Rewatching 21 Jump Street! Time for a big two-parter with “Besieged” parts one and two.
What’s goin’ down: A kid from a crack-ridden poor neighborhood is found murdered in an expensive car, one he paid for in cash. It’s a full-on murder mystery, and, yes, everyone’s a suspect.
Here’s Hanson: Hanson’s undercover as a tough punk who’s knowledgeable about cars. The bad kids are drug dealers, as is pretty much everyone in this episode. They’ve had him do the “car expert” thing in a number of episodes now, so I guess we can call that a character trait.
Penhall’s prerogatives: To get a better sense of the neighborhood, Penhall must go back into uniform to go on patrol. He’s not cool with the uniform, but he has no problem swilling coffee like a beat cop. He later learns a few hard lessons about how life on the beat is different than what he learned at the academy.
Undercover blues: In the second half of the episode, Hanson is the one that dons his uniform to partner with the beat cop, to prove that the cop isn’t the nice guy he appears. Hoffs befriends the suspect’s girlfriend, only to see her fall deeper and deeper into drug use.
The big news in part two is Penhall and Hoffs gettin’ it on. Yowza! By the end of the episode, they agree just to be friends.
Goin’ to the chapel: A computer glitch erases Ioki from the system, which has him running around grousing, “I don’t exist.” He can’t work the case until the problem is sorted out.

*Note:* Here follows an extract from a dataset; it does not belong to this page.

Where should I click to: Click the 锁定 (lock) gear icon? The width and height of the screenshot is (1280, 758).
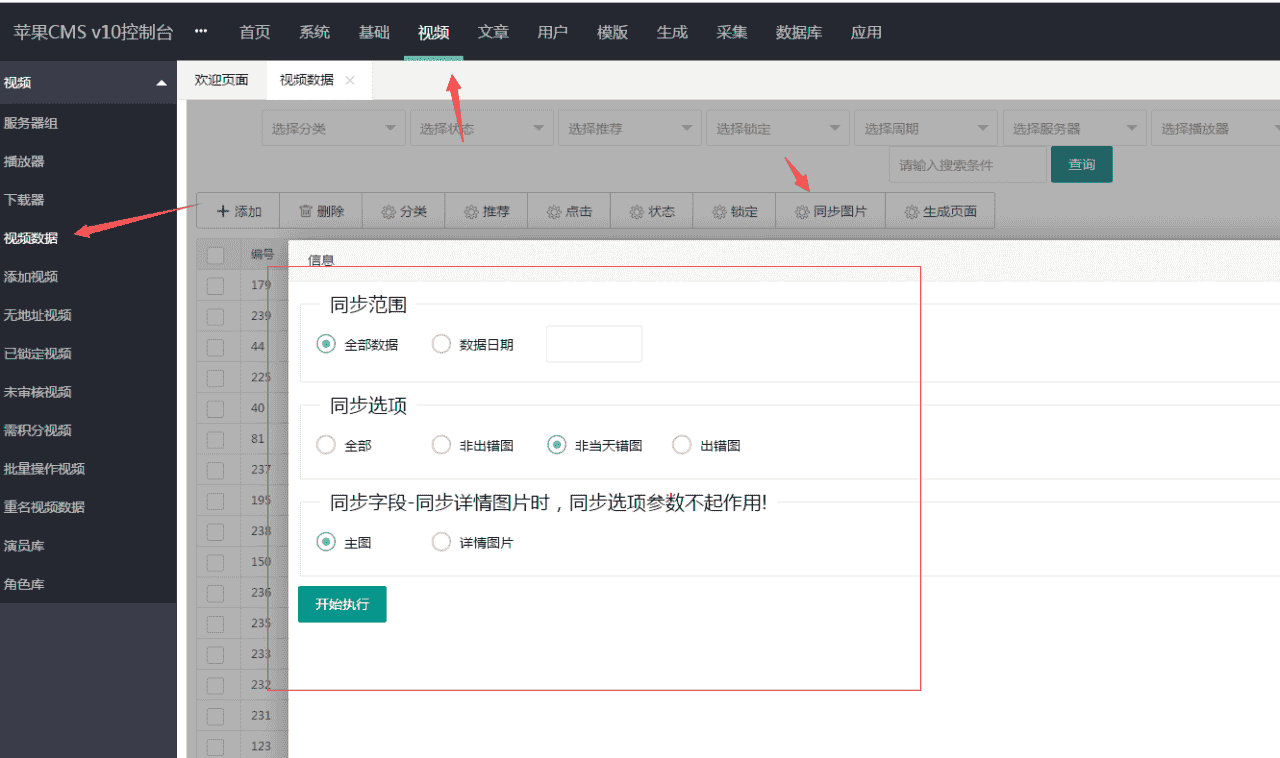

Torn from today’s headlines: Lots of ‘80s moralizing in this one. Let’s all feel bad about the poor, let’s all feel bad about drug addiction, let’s all angrily shake our fists at scumbag drug dealers, etc.
On the lighter side, the high school kids at the inner-city school all carry beepers, with a jerk principal telling them to turn them off. One kid mentions Nancy Reagan’s famous “Just say no” campaign, describing Nancy as “that lady on TV who looks like a mummy.”
Trivia time: We get the first appearance of the Jump Street chapel’s basement, referred to “Blowfish’s room,” a huge space filled with janitor’s closet-type stuff. It makes a nice place for the characters to have a private, off-the-books talk.
Jumpin’ or not? The hour format serves this show much better a two-hour format. Stretching out this to a two-parter means a slower pace and a lot of filler. Bonus points to the creators for trying something a little more ambitious, but this isn’t the show at its best. Not jumpin’.